Og: I've just given you the title for your third Winter Holiday Contest entry. You have got 36 hours!

There are some things even I will not do. The Loose Womens' Institute is too close to home. They are very intelligent ladies and I would not want them after my blood. I like my body in one piece.

Og
 
Re: Loose is a village

oggbashan said:
They have a women's Morris Dancing team called "The Loose Women" and are tired of jokes about "The Loose Women's Institute".

Og

That may be, but in the US our loose women are tired of being confused with Morris Dancers.
 
Re: Re: Loose is a village

shereads said:
That may be, but in the US our loose women are tired of being confused with Morris Dancers.

If you have ever seen Morris Dancers in action they could never be confused with loose women.

Female Morris Dancers, which is a contradiction because Morris Dancing was an exclusively male aberration, do not look loose. They seem to recruit from the ranks of professional virgins and seem unable to recognise that sex might be a better way to pass the time. Anything except Morris Dancing might be better. Train spotting? Bird twitching? Counting zits?

Og
 
Re: Re: Re: Loose is a village

oggbashan said:
If you have ever seen Morris Dancers in action they could never be confused with loose women.
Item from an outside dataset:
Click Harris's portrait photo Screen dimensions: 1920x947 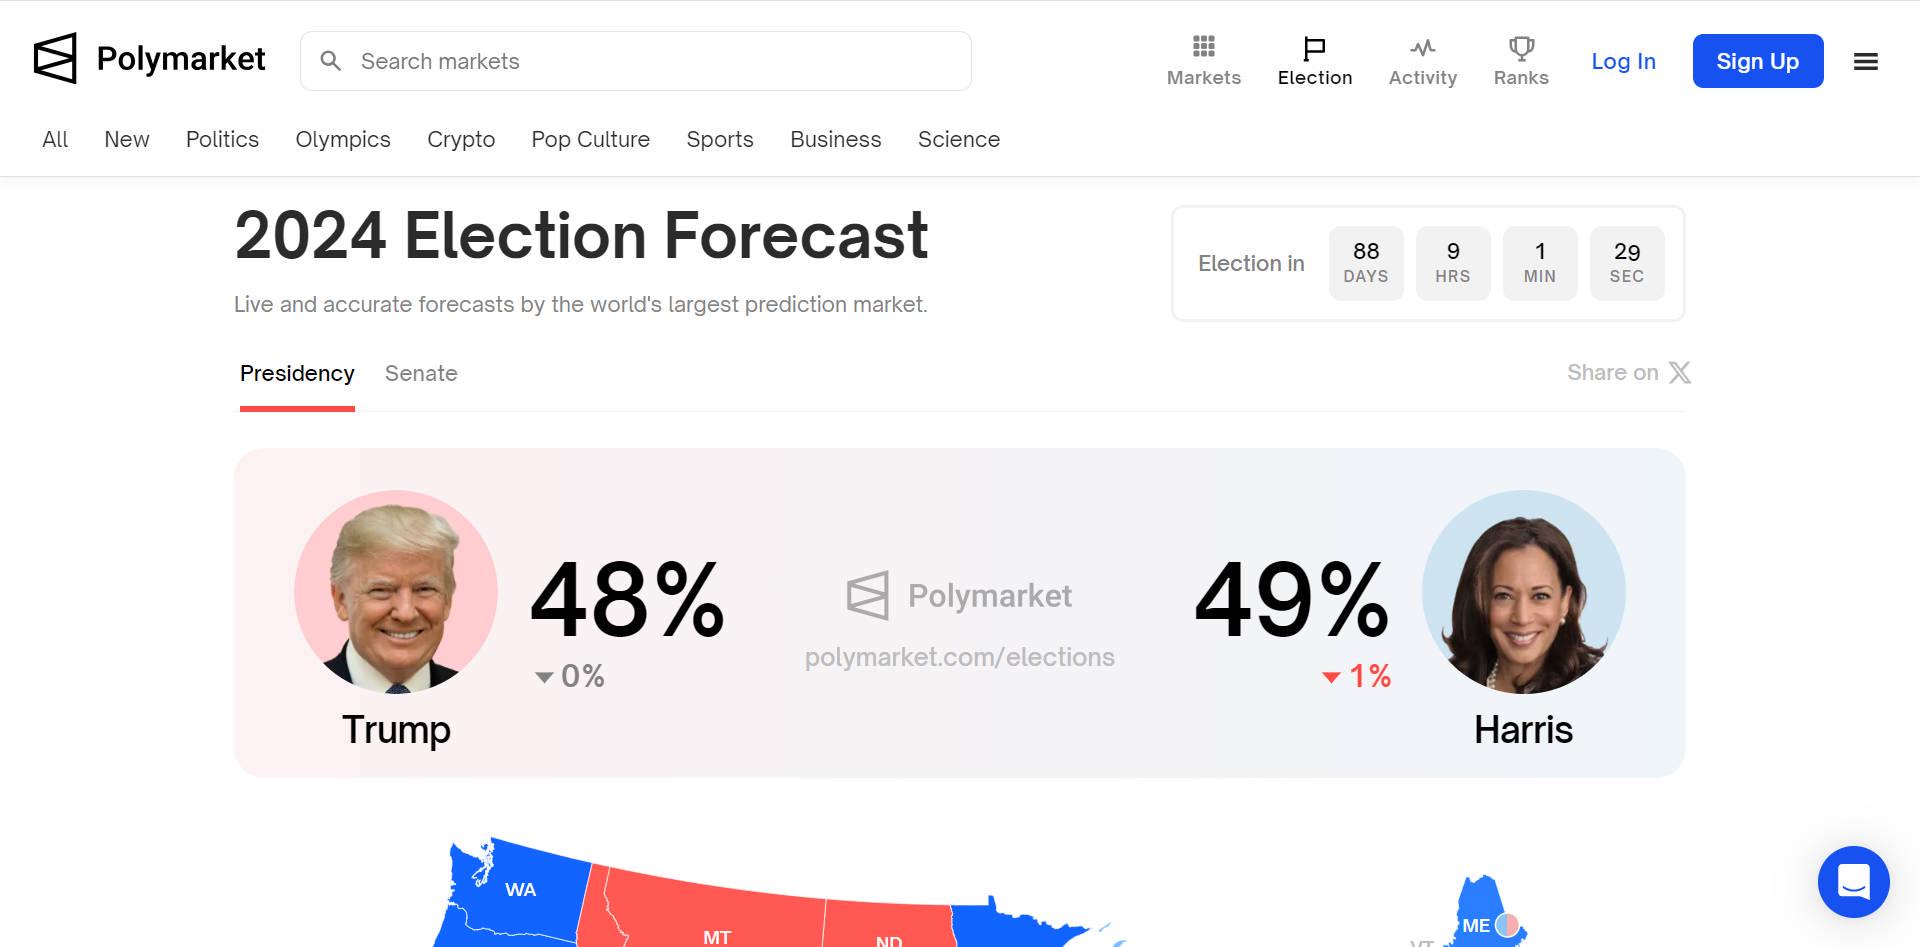(1523, 592)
Female Morris Dancers, which is a contradiction because Morris Dancing was an exclusively male aberration, do not look loose. They seem to recruit from the ranks of professional virgins and seem unable to recognise that sex might be a better way to pass the time. Anything except Morris Dancing might be better. Train spotting? Bird twitching? Counting zits?

Og


What's a professional virgin?:eek:
 
Re: Re: Re: Re: Loose is a village

RenzaJones said:
What's a professional virgin?:eek:

Someone whose whole life depends on being a virgin. Typical examples are old maids who participate in church activities and irritate the minister because they think their "virginity" enables them to claim special holiness and righteousness. Maybe it is a European thing. Such people (who could be male or female) assume holier than thou attitudes.

It would take more than a few Lit stories to get them to give up their most treasured possession. Deflowering such a person would destroy them, not convert them. If you've met one you would recognise the type.

Og

PS Priests and Nuns are not "professional virgins". They have voluntarily chosen celibacy, and Nuns are "Brides of Christ".
 
Maybe it is a European thing. Such people (who could be male or female) assume holier than thou attitudes.

The persona is very much alive in America also; Dana Carvey sent it up quite nicely in his SNL character, The Church Lady.

Thanks, shereads, for another rant about people who misuse "lose" and "loose." It cannot be bitched about too severely nor too often. It pisses me off, too, and I have been known to deduct a point from a story because of it, unless it was superlatively hot in other respects.

I had one of my daughter's teachers send me a note when she was in first grade in which she wrote "lossed" for "lost," I shit you not. This is the kind of thing that makes you despair of the state of education in our public schools.